The simplification of the flat references can be disabled by setting simplify_dimension_references to False in the mapper. In that case you will have to have separate table for the dimension attribute and you will have to reference the attribute by full name. This might be useful when you know that your dimension will be more detailed.

Database Schemas

For databases that support schemas, such as PostgreSQL, option schema can be used to specify default database schema where all tables are going to be looked for.

In case you have dimensions stored in separate schema than fact table, you can specify that in dimension_schema. All dimension tables are going to be searched in that schema.

Explicit Mapping

If the schema does not match expectations of cubes, it is possible to explicitly specify how logical attributes are going to be mapped to their physical tables and columns. Mapping dictionary is a dictionary of logical attributes as keys and physical attributes (columns, fields) as values. The logical attributes references look like:

  • dimensions_name.attribute_name, for example: geography.country_name or category.code
  • fact_attribute_name, for example: amount or discount

Following mapping maps attribute name of dimension product to the column product_name of table dm_products.

"mappings": {
    "product.name": "dm_products.product_name"
}

Note

Note that in the mappings the table names should be spelled as they are in the database even the table prefix is specified.

If it is in different schema or any part of the reference contains a dot:

"mappings": {
    "product.name": {
            "schema": "sales",
            "table": "dm_products",
            "column": "product_name"
        }
}

Both, explicit and implicit mappings have ability to specify default database schema (if you are using Oracle, PostgreSQL or any other DB which supports schemas).

The mapping process process is like this:

../_images/mapping-overview.png

Date Data Type

Date datatype column can be turned into a date dimension by extracting date parts in the mapping.
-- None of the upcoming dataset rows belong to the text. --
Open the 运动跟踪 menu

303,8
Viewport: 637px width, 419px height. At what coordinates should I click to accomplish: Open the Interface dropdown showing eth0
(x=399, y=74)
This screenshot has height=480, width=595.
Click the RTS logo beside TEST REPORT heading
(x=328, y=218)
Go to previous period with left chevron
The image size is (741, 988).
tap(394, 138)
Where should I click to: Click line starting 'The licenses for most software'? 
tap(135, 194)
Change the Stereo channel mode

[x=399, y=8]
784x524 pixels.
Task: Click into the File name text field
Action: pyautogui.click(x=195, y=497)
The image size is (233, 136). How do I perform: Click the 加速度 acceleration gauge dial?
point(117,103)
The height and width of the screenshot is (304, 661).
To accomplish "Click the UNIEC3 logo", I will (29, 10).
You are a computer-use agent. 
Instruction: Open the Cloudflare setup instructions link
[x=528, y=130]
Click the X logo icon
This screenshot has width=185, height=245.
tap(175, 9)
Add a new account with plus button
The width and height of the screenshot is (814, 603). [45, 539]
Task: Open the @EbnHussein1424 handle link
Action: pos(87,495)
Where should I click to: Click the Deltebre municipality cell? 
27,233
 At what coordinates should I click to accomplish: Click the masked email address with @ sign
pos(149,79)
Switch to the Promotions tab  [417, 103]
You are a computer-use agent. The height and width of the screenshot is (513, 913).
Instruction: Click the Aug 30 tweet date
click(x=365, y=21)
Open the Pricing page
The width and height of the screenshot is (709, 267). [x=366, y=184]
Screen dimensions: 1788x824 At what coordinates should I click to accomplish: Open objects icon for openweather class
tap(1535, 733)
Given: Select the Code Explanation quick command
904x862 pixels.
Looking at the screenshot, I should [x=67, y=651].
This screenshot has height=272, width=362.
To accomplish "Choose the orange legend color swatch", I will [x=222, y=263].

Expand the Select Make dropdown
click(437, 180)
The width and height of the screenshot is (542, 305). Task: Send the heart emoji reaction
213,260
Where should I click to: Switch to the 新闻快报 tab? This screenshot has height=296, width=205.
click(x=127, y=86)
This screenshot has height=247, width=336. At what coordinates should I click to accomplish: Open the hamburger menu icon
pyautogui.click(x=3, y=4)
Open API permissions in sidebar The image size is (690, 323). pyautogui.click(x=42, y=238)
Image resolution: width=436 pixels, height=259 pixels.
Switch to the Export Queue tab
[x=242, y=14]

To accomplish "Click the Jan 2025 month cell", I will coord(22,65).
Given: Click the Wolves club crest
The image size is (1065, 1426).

To do so, for each date attribute specify a column name and part to be extracted with value for extract key.

"mappings": {
  "date.year": {"column":"date", "extract":"year"},
  "date.month": {"column":"date", "extract":"month"},
  "date.day": {"column":"date", "extract":"day"}
}

According to SQLAlchemy, you can extract in most of the databases: month, day, year, second, hour, doy (day of the year), minute, quarter, dow (day of the week), week, epoch, milliseconds, microseconds, timezone_hour, timezone_minute. Please refer to your database engine documentation for more information.

Note

It is still recommended to have a date dimension table.

Localization

From physical point of view, the data localization is very trivial and requires language denormalization - that means that each language has to have its own column for each attribute.

Localizable attributes are those attributes that have locales specified in their definition. To map logical attributes which are localizable, use locale suffix for each locale. For example attribute name in dimension category has two locales: Slovak (sk) and English (en). Or for example product category can be in English, Slovak or German. It is specified in the model like this:

attributes = [
    {
        "name" = "category",
        "locales" = ["en", "sk", "de"]
    }
]

During the mapping process, localized logical reference is created first:

../_images/mapping-to_localized.png

In short: if attribute is localizable and locale is requested, then locale suffix is added. If no such localization exists then default locale is used. Nothing happens to non-localizable attributes.

For such attribute, three columns should exist in the physical model. There are two ways how the columns should be named. They should have attribute name with locale suffix such as category_sk and category_en (_underscore_ because it is more common in table column names), if implicit mapping is used. You can name the columns as you like, but you have to provide explicit mapping in the mapping dictionary. The key for the localized logical attribute should have .locale suffix, such as product.category.sk for Slovak version of category attribute of dimension product. Here the _dot_ is used because dots separate logical reference parts.

Note

Current implementation of Cubes framework requires a star or snowflake schema that can be joined into fully denormalized normalized form just by simple one-key based joins. Therefore all localized attributes have to be stored in their own columns. In other words, you have to denormalize the localized data before using them in Cubes.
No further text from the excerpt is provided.